Singular ceremony for Annapolis High grad

Threats forced him to skip public commencement

June 17, 2008|By Nicole Fuller | Nicole Fuller,Sun reporter

Annapolis High School held a graduation ceremony last night for one student - a victim of a mall shooting 19 months ago who was held out of commencement because of threats against him.

From his seat inside the auditorium, Tahzay Lamont Brown listened to congratulations from his principal, the vice president of the Anne Arundel County school board and the deputy superintendent.

His mother wiped tears from her cheeks and yelled, "Tahzay! You go!" as he walked across the stage, a newly minted graduate clutching his diploma.

To avert trouble, school officials had told Brown that he could not attend his high school's June 6 graduation ceremony after learning that threats had been made against him and his family if they were to attend.

"It was better anyways," Brown, wearing a blue cap and gown, said outside the high school's auditorium after receiving his diploma.

Principal Donald R. Lilley called the threats of violence "an isolated incident," citing progress at the school this year: disciplinary referrals down, attendance rate up.

Yet, the solitary ceremony was a grim reminder of the potential for street violence in Annapolis to spill over into the schools and other public places.

"All kids should have the opportunity to have a graduation ceremony and feel safe about the environment he's in," said Robert Mosier, a spokesman for the county school system. "Hopefully tonight it will bring some closure to his celebration of being a graduate of Annapolis High School."

────────────────────

▸ **INSTRUCTION 1**
Repeat, word for word, the stretch of the Annapolis High graduation article from "From his seat" through "receiving his diploma.".
▸ **INSTRUCTION 2**
Pick up the Annapolis High graduation article after its last sentence and continue writing it.

▸ **SOURCE DATA**

────────────────────

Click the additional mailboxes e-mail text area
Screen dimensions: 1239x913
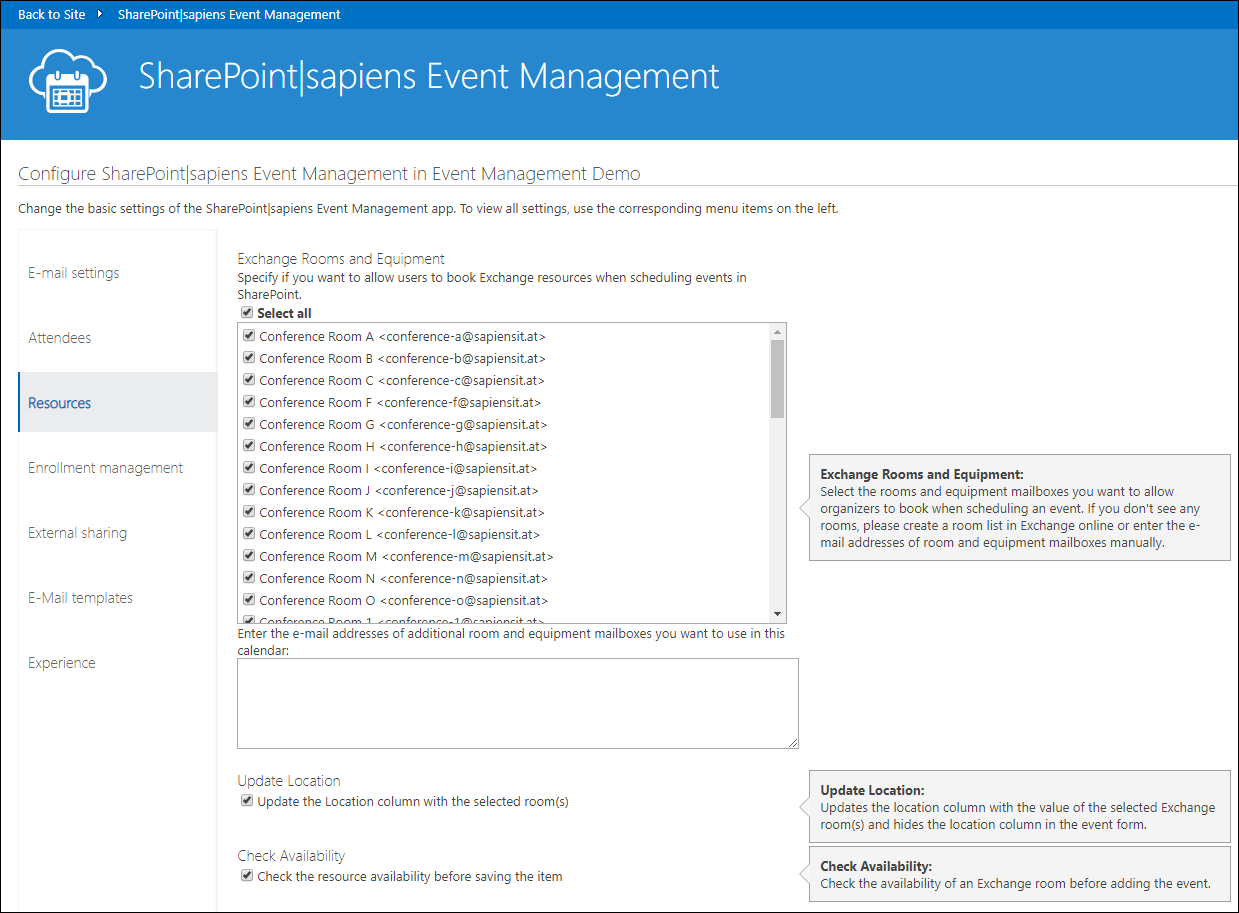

────────────────────

▸ **EXERCISE RESULT 1**
From his seat inside the auditorium, Tahzay Lamont Brown listened to congratulations from his principal, the vice president of the Anne Arundel County school board and the deputy superintendent.

His mother wiped tears from her cheeks and yelled, "Tahzay! You go!" as he walked across the stage, a newly minted graduate clutching his diploma.

To avert trouble, school officials had told Brown that he could not attend his high school's June 6 graduation ceremony after learning that threats had been made against him and his family if they were to attend.

"It was better anyways," Brown, wearing a blue cap and gown, said outside the high school's auditorium after receiving his diploma.

▸ **EXERCISE RESULT 2**
Since Brown was shot in the leg by another teenager in the food court of Westfield Annapolis mall in November 2006, he has studied from home. But he remained a part of the school community, playing defensive tackle in his same No. 43 jersey on the Annapolis High football team and going to prom.

But a remnant of the violence that struck him in the mall that day threatened to dampen one of his biggest accomplishments so far, his graduation.

Feuding between residents of the city's Annapolis Gardens and Robinwood public housing complexes had erupted at the school in the past. Early in the 2006 school year, Brown was involved in two fistfights, one at school, involving the rival groups.

The shooting at the mall, in which Javaughn Adams, then 18, was convicted of shooting Brown, then 16, and a secret service agent, stemmed from the school fights. Adams was sentenced last year to 65 years in prison.

Adams grew up in Robinwood, and Brown spent much of his time in Annapolis Gardens.

Brown's mother, Tanjala Brown, said yesterday that those fights are long forgotten and that her family and Adams' have made amends. Her son, she pointed out, had asked the judge to have mercy on Adams at trial.

"His special day was taken away from him," Tanjala Brown said. "But he's going to move on."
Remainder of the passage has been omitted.